Washington Post : Salzburg Festival projects return to normal next summer
By Ronald Blum
The Salzburg Festival is projecting for a return to normal next summer, announcing a schedule of 228 performances over 45 days that include a new production of Béla Bartók’s “Bluebeard’s Castle” paired with Carl Orff’s “A Play on the End of Time.”
Salzburg, Europe’s premier festival, cut to 110 performances in 2020 because of the coronavirus pandemic and was back up to 163 last summer. Revenue dropped from 31.2 million Euros ($34.9 million) in 2019 to 8.7 million Euros ($10.4 million) before rebounding to 27.7 million Euros ($31.5 million) in 2021, when 227,000 attended.
“We are doing a full program. We cannot predict how it will be in the summer,” festival artistic director Markus Hinterhäuser said during a telephone interview. “We had two summers when we had the pandemic situation and we had to react.”
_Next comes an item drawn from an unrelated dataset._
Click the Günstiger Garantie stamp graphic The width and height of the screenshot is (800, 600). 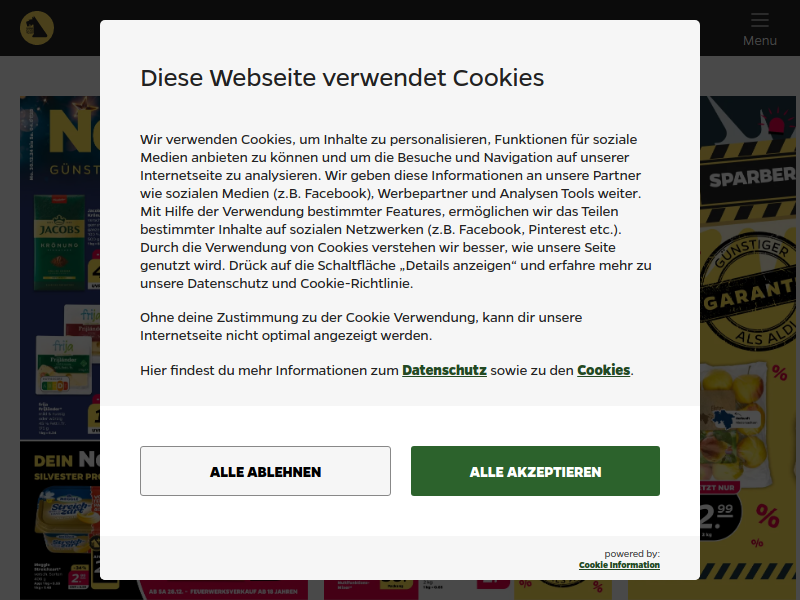click(748, 293)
Hinterhäuser hopes the festival’s regular audience, usually drawn to Austria from more than 80 nations, will return for the first time since 2019 after skipping last summer due to travel restrictions.
“There were many, many countries from which people didn’t come.” he said. “They didn’t come from England. They didn’t come from America — very few. The Asian countries were kind of excluded. Russia was very modest. So it was more an Austrian-German-Swiss-Central European audience, which was very interesting for us. We had a kind of new audience, which promising in a way.”
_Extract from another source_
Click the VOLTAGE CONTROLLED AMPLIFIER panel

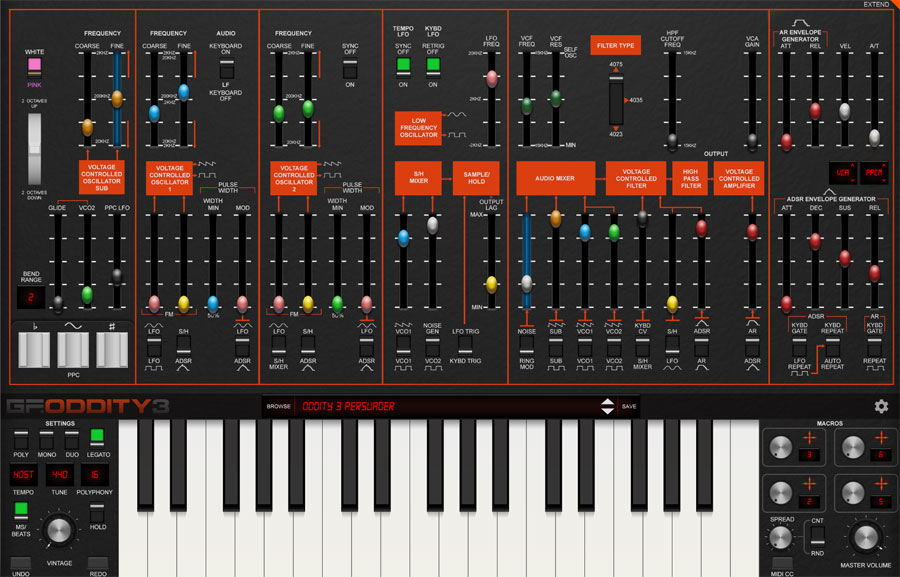tap(740, 178)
The Bartók/Orff will be conducted by Teodor Currentzis and directed by Romeo Castellucci. The schedule announced Friday, which runs from July 18 to Aug. 31, includes new stagings of Puccini’s “Il Trittico” directed by Christof Loy and conducted by Franz Welser-Möst; and Janácek’s “Kát’a Kabanová” directed by Barrie Kosky.
“There is a very common relation between these three pieces, even though the musical drama is totally different,” Hinterhäuser said. “Everything can be seen in a kind of larger perspective, referring to ‘The Divine Comedy’ of Dante.”
Returning revised versions include Verdi’s “Aida” in a Shirin Neshat production from 2017 starring Anna Netrebko, and Mozart’s “Die Zauberflöte (The Magic Flute)” in a Lydia Steier staging from 2018.
Rossini’s “Il Barbiere di Siviglia (The Barber of Seville),” directed by Rolando Villazón and starring mezzo-soprano Cecilia Bartoli, will be transferred from the Salzburg Whitsun Festival.